** Opening DOCUMENT PASSAGE block **

If you have already decided that you need to do something drastically different in your career…but telling yourself
- it’s a bad idea,
- or too far afield,
- or that that you shouldn’t take that feeling seriously,
then this book: Mike Lewis: When To Jump: If the Job You Have Isn’t the Life You Want is for you.
Lewis’s book is about jumping – the act of purposefully switching to a new career of your design. He was working a corporate job but longed to be a professional squash player. That might sound harebrained, but Lewis found comfort in others who had done something equally “crazy.” It affirmed his intuition to do what he needed to do. And now his book (and podcast, and Jump “school”) helps others realize that their own potentially “harebrained” career schemes might not be so crazy after all.
He outlines 4 stages of any jump.
Listen to What You Want
The first is to acknowledge your gut feeling, that inside voice where you’re borderline obsessing on your next thing. But what I really liked about this stage is that it’s not just about mindlessly tossing caution to the wind and taking a blind leap. It’s about how to tune into that little voice, while also remaining realistic and cautious. I feel like too much career advice of the moment is JUST DO IT! NOW! Like why are you still sitting in your cubicle?! When really, you do have to think through how long you need to save up to pay your bills, how to test out your plan, and how not to burn bridges in case you need to jump back into your current field. How to remain in your 8-5 for benefits and steady pay while you put in some hours at nights and on weekends to explore what your little voice is telling you.
Plan for the Change
Stage 2 is all about making that plan: financial planning, practicing your new thing, gathering expertise in it to establish your commitment to it. And most importantly, the key takeaway for me was “safety-net sewing.” Meaning you need to maintain ties with your current job and industry and honor the experience you have now because if your next thing doesn’t work out, you need to be able to return to something. Lewis outlines how he carefully and thoughtfully scheduled both work and social time with “anyone who had invested in my work” so he could explain his plans and tighten those connections.
The third stage of the jump process I didn’t understand clearly. It was to let yourself be lucky, to be open to opportunities big and small, and to be open to the support that does come your way. I felt like the message here was muddled. In the other stages, it’s about making thoughtful milestones and careful progress in a step-wise fashion. Whereas here, he seemed to shift into “just do it already” mode. I wasn’t sure how that was different from the fourth stage: don’t look back. To not talk yourself out of it and go for it.
A Roadmap for your Career Course Correction
This book is good for those who want concrete examples, ample proof of people who have not only had “harebrained” ideas but made them happen, in spite of fear, societal or familial expectations, setbacks, and previous careers. The case studies are incredibly diverse, featuring folks who went from finance to food trucks, from tech startups to fashion, and from medicine (as in yes, MDs) to nonprofits.
While the variety of case studies are a sure strength of Lewis’ book, I also left wanting far more from Lewis. Sure, it was nice to hear from all these folks – and in their own words – as they reflected on how they went about their jumps and survived. But when I put the book down, I really wanted more from Mike.
Lewis was incredibly strategic in how he went about his jump, but this book doesn’t say much about that. Instead, it’s more about proving the worth and validity of making a jump, by showcasing a community of those who have done it. And while I found many of the profiles fascinating, I grew tired of case study after case study after case study. Each stage of the book is set up with Lewis introducing that stage, and then a long series of case studies, and then a closing list summarizing the themes and commonalities that the case studies show. I personally would have liked more exploration of those stages, and fewer case studies.
Despite that minor flaw, I really enjoyed this book. I’ll be tuning in to the podcast hoping to hear more insights about how Mike and his guests made their jumps happen. I recommend this book if you feel a strong pull to do something drastically different, but need to hear that your idea is not silly, and instead, is worth exploring.

** Closing DOCUMENT PASSAGE block **
** Opening EXCERPTED RECORDS block **

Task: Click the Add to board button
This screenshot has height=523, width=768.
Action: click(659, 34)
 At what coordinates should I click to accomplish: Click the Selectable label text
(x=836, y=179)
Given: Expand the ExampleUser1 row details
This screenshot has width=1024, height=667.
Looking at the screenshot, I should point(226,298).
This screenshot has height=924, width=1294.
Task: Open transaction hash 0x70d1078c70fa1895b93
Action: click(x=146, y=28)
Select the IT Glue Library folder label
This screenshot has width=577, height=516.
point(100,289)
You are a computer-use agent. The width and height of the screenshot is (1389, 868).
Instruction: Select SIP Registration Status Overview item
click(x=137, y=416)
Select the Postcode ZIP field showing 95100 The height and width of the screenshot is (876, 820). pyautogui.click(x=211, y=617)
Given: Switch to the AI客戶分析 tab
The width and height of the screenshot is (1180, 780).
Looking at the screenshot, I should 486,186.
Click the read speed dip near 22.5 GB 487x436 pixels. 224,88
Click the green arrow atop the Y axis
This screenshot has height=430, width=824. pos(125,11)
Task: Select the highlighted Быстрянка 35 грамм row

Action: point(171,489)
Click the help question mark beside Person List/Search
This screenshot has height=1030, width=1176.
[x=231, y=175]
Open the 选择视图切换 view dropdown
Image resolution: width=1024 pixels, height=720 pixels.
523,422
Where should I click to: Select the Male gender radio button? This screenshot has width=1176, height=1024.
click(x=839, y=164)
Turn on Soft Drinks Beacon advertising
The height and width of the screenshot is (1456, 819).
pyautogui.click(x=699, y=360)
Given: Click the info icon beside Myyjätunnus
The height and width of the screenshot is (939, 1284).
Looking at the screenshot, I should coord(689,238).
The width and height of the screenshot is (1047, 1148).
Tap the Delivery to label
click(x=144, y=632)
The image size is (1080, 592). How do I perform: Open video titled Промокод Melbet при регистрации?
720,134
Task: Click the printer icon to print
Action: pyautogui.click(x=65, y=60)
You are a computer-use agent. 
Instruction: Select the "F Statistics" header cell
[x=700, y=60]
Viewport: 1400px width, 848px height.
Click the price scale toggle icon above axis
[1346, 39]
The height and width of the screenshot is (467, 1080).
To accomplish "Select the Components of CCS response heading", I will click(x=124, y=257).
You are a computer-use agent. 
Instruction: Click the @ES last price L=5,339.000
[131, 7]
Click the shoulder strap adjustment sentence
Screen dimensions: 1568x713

** Closing EXCERPTED RECORDS block **

* ACTION ITEM *
Update the career book review from "If you have" up to and including "of any jump." by replacing "squash" with "tennis", and write out that updated stretch. Work only from the career book review.

* RESULT OF THE TASK *
If you have already decided that you need to do something drastically different in your career…but telling yourself
- it’s a bad idea,
- or too far afield,
- or that that you shouldn’t take that feeling seriously,
then this book: Mike Lewis: When To Jump: If the Job You Have Isn’t the Life You Want is for you.
Lewis’s book is about jumping – the act of purposefully switching to a new career of your design. He was working a corporate job but longed to be a professional tennis player. That might sound harebrained, but Lewis found comfort in others who had done something equally “crazy.” It affirmed his intuition to do what he needed to do. And now his book (and podcast, and Jump “school”) helps others realize that their own potentially “harebrained” career schemes might not be so crazy after all.
He outlines 4 stages of any jump.